By Ann McCreary
A proposition asking Twisp voters to authorize a new sales tax of .2 percent to fund a Transportation Benefit District (TBD) appears on the Aug. 2 primary election ballot.
The district is a special taxing entity created by the Twisp Council, as authorized by state law, to pay for street maintenance and improvements within Twisp.
The new sales tax would generate an estimated $45,250 for the Transportation Benefit District, based on average sales from 2013-2015, according to Twisp officials.
The sales tax would equal 2 cents per $10, and would not apply to purchases of groceries, prescriptions, gasoline, rent or mortgage, which are exempted by state law.

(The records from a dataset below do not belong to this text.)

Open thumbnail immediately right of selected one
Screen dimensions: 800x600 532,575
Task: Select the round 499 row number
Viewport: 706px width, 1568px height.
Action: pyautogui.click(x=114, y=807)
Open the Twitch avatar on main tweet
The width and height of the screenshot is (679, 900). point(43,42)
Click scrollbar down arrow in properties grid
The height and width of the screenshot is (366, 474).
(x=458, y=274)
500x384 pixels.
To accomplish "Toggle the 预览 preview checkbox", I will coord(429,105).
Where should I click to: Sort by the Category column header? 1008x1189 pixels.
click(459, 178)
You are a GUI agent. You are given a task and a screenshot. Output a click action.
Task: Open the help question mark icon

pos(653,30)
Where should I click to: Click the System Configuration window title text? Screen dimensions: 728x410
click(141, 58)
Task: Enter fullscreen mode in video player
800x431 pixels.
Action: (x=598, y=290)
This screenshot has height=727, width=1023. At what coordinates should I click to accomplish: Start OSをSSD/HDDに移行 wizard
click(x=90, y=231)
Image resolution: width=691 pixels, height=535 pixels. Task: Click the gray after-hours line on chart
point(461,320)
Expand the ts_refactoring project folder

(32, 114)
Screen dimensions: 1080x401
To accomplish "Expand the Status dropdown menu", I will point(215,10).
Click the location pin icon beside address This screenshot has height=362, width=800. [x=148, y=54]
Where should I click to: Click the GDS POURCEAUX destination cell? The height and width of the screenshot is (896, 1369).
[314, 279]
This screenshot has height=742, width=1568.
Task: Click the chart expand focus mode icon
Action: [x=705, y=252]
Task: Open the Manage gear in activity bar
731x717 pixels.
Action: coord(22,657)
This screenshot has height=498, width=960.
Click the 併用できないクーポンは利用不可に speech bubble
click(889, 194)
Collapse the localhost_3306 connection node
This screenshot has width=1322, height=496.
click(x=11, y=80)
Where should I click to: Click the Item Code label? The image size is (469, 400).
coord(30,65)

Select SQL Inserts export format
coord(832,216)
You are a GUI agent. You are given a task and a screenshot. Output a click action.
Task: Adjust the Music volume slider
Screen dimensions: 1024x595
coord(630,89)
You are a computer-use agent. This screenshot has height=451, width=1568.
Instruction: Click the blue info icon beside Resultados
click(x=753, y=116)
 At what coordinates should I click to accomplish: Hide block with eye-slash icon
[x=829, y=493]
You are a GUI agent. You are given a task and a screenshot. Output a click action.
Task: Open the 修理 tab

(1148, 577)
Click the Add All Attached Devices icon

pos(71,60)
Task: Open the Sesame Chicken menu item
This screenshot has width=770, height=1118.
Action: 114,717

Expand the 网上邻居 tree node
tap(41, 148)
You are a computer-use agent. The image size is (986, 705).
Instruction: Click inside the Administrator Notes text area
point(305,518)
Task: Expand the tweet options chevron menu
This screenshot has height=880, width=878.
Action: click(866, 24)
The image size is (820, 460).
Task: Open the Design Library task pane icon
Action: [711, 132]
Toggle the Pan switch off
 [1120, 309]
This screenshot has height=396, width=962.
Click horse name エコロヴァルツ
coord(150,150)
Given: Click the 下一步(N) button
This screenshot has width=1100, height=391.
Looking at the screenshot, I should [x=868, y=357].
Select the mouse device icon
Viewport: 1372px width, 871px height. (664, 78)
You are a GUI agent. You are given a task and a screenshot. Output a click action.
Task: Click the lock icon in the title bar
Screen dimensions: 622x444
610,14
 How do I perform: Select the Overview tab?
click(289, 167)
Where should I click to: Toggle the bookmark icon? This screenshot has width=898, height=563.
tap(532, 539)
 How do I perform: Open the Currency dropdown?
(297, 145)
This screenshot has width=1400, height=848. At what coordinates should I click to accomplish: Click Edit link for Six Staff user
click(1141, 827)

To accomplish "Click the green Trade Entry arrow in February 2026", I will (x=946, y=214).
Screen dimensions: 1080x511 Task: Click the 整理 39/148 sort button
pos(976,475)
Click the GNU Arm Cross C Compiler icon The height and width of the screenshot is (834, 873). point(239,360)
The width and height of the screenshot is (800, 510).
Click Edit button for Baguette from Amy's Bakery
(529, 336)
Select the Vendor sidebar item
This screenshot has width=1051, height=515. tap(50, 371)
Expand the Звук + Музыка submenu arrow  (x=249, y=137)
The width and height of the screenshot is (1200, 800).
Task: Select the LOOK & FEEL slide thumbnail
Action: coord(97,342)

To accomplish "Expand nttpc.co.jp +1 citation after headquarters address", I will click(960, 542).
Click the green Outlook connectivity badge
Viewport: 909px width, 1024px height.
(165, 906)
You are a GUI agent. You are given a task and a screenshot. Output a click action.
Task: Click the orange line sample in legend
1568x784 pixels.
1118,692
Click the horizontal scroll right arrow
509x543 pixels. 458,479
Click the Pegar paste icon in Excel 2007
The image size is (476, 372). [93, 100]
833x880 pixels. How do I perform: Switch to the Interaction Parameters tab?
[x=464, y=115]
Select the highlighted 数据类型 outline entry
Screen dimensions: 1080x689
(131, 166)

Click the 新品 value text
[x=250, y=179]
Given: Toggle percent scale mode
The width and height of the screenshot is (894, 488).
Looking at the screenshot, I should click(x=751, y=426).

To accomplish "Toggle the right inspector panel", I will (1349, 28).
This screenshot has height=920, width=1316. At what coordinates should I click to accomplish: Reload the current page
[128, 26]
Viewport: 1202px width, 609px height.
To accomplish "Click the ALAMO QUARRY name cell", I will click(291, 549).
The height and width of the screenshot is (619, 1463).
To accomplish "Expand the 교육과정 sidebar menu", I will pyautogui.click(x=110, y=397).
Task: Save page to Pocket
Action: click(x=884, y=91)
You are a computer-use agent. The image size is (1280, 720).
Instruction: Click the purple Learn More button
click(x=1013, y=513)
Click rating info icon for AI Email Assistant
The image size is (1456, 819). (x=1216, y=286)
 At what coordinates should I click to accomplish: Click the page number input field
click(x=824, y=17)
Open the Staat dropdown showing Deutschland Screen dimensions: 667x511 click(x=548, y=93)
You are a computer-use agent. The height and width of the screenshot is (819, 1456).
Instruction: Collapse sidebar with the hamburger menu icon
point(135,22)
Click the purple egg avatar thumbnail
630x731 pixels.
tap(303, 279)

If approved by voters, revenue from the sales tax would start being collected in 2017, and the district would begin receiving revenues in spring of 2017.
The sales tax would generate revenue for transportation-related projects from residents as well as non-residents and tourists who shop and dine in Twisp. Revenue will be tracked and audited through the town budget process.
The transportation district boundaries are the same as the town boundaries, and the Town Council serves as the governing board.
The council held public meetings and a public hearing earlier this year to discuss formation of the transportation district.
Among other things, money raised through the sales tax would be allocated for emergency road repairs and sidewalk and storm drain repairs. The money would also be used as reserve funds for equipment and vehicles used in street maintenance, and to provide matching money for state and federal transportation grants, according to town officials.
Twisp public works officials have prepared a list of future projects that would be funded through the transportation district, such as repairing potholes, sealing cracks, pavement striping, and chip sealing sections of numerous streets in town that have gravel surfaces.